The outcome is a semi-quantitative procedure that permits us to transform an image acquired with a low-cost webcam into a thickness map, as illustrated in Fig. 7C: we acquire an image of some deposited pattern (C1) and a blank image (C2, including the glass substrate). Some slight illumination variations that may occur between the acquisition of the two images due to the fluctuations of the backlight are taken into account by defining a normalization zone, the white rectangle in Fig. 7C1,C2. Owing this normalisation, the division of the two images gives the transmittance map T(xy), Fig. 7C3. Then, we apply pixel by pixel the calibration curve \(\tilde{{\mathscr {F}}}\) in order to obtain the thickness map h(xy), Fig. 7C4, including a spatial calibration.

Conclusion

Continuous films with gradients of thickness may find interest in many fields such as optics, biology, material science, micro-technology, etc., and have been fabricated using for instance flow coating22 or grey-level lithography23. Here, we present an alternative method, 2.5D printing, that relies on both mechanical properties of yield-stress fluids and on the ability to adjust the process parameters of DIW in real time. It is based on fluids as does flow coating for example yet makes it possible virtually any type of gradient as grey-level lithography. So far, the range of thicknesses discussed is \(0.1{-}1\) mm, which can be extended, and through experiments and a dimensional analysis, we suggest that the higher the yield-stress of the YSF, the steeper gradients are printable at high fidelity.

It is interesting to recall, as in ref.1, that rheology is both the foundation and stumbling block in the formulation of inks for DIW. While we believe that the high yield-stress values raise interesting questions about gradient printing, there are other problems that deserve more comprehensive studies: the flow in the nozzle, whether it is pressure or flow rate controlled, conditions the extent of the YSF fluidisation, mostly close to the wall of the nozzle, and it is not directly related to bulk rheology24; the kinetics of stress recovery immediately after the extrusion nozzle is important in determining the stability of the jet and the state of the fluid during deposition; partial coalescence of YSF filaments during deposition depends on geometry and the interplay between yield-stress19 and elasticity20 which will impede the print fidelity we can expect.

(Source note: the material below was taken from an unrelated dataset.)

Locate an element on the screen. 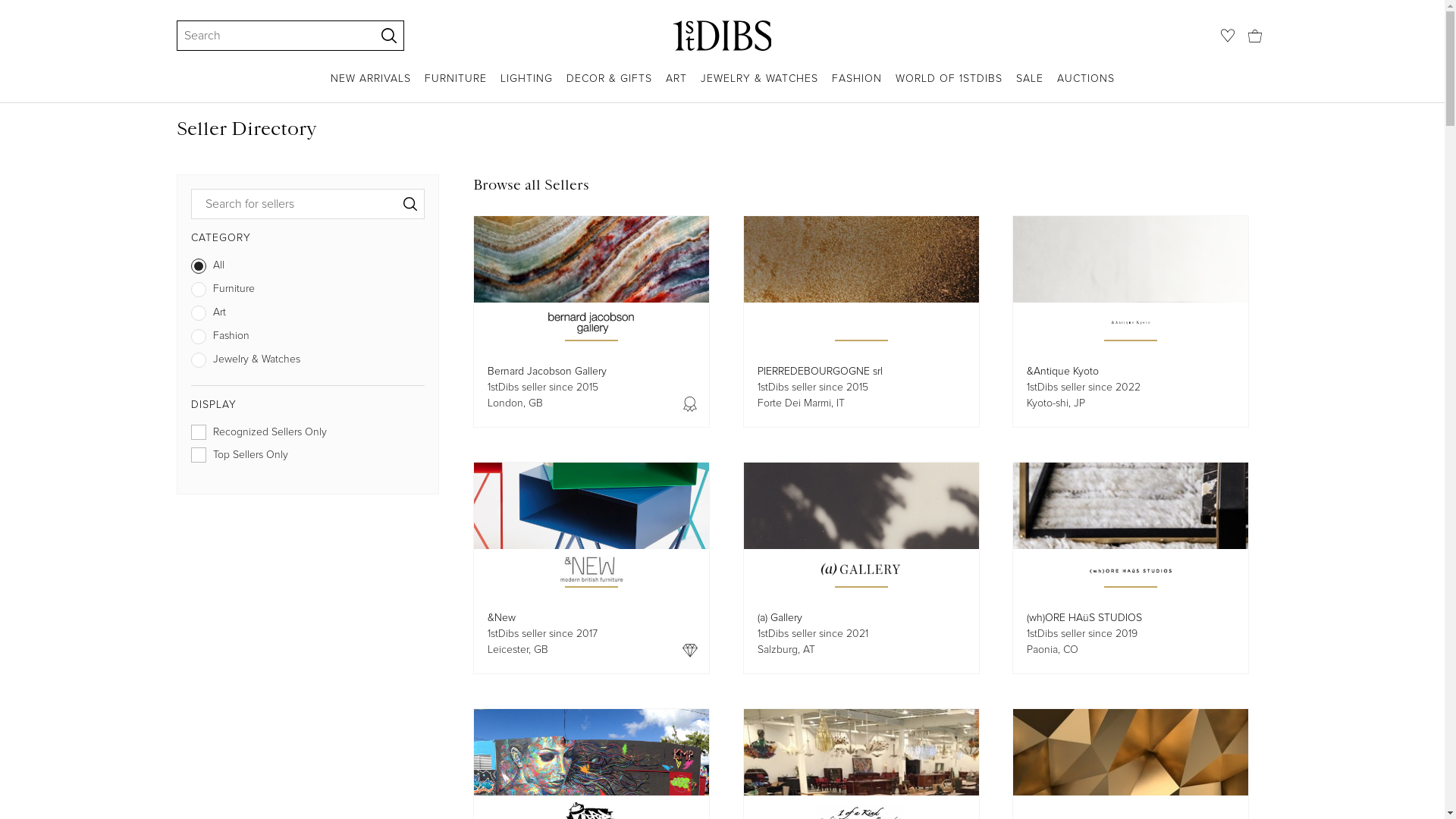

Finally, due to the range of materials that can be formulated as YSFs1,3, we expect that DIW with thickness (and possibly composition25,26) gradients will again enrich the range of applications. For instance, there is a link that can be made with non-planar 3D printing27 as the latter technique makes use of a curved substrate to generate smooth surfaces. In the context of 2.5D printing, there is no doubt that we can stack layers with adjustable thicknesses to generate a local curvature to be used as a substrate for non-planar 3D printing, for example. However, there is still a lot to be done to get the most out of 2.5D printing, especially with regard to the formulation of the YSF and the final morphology of the deposit.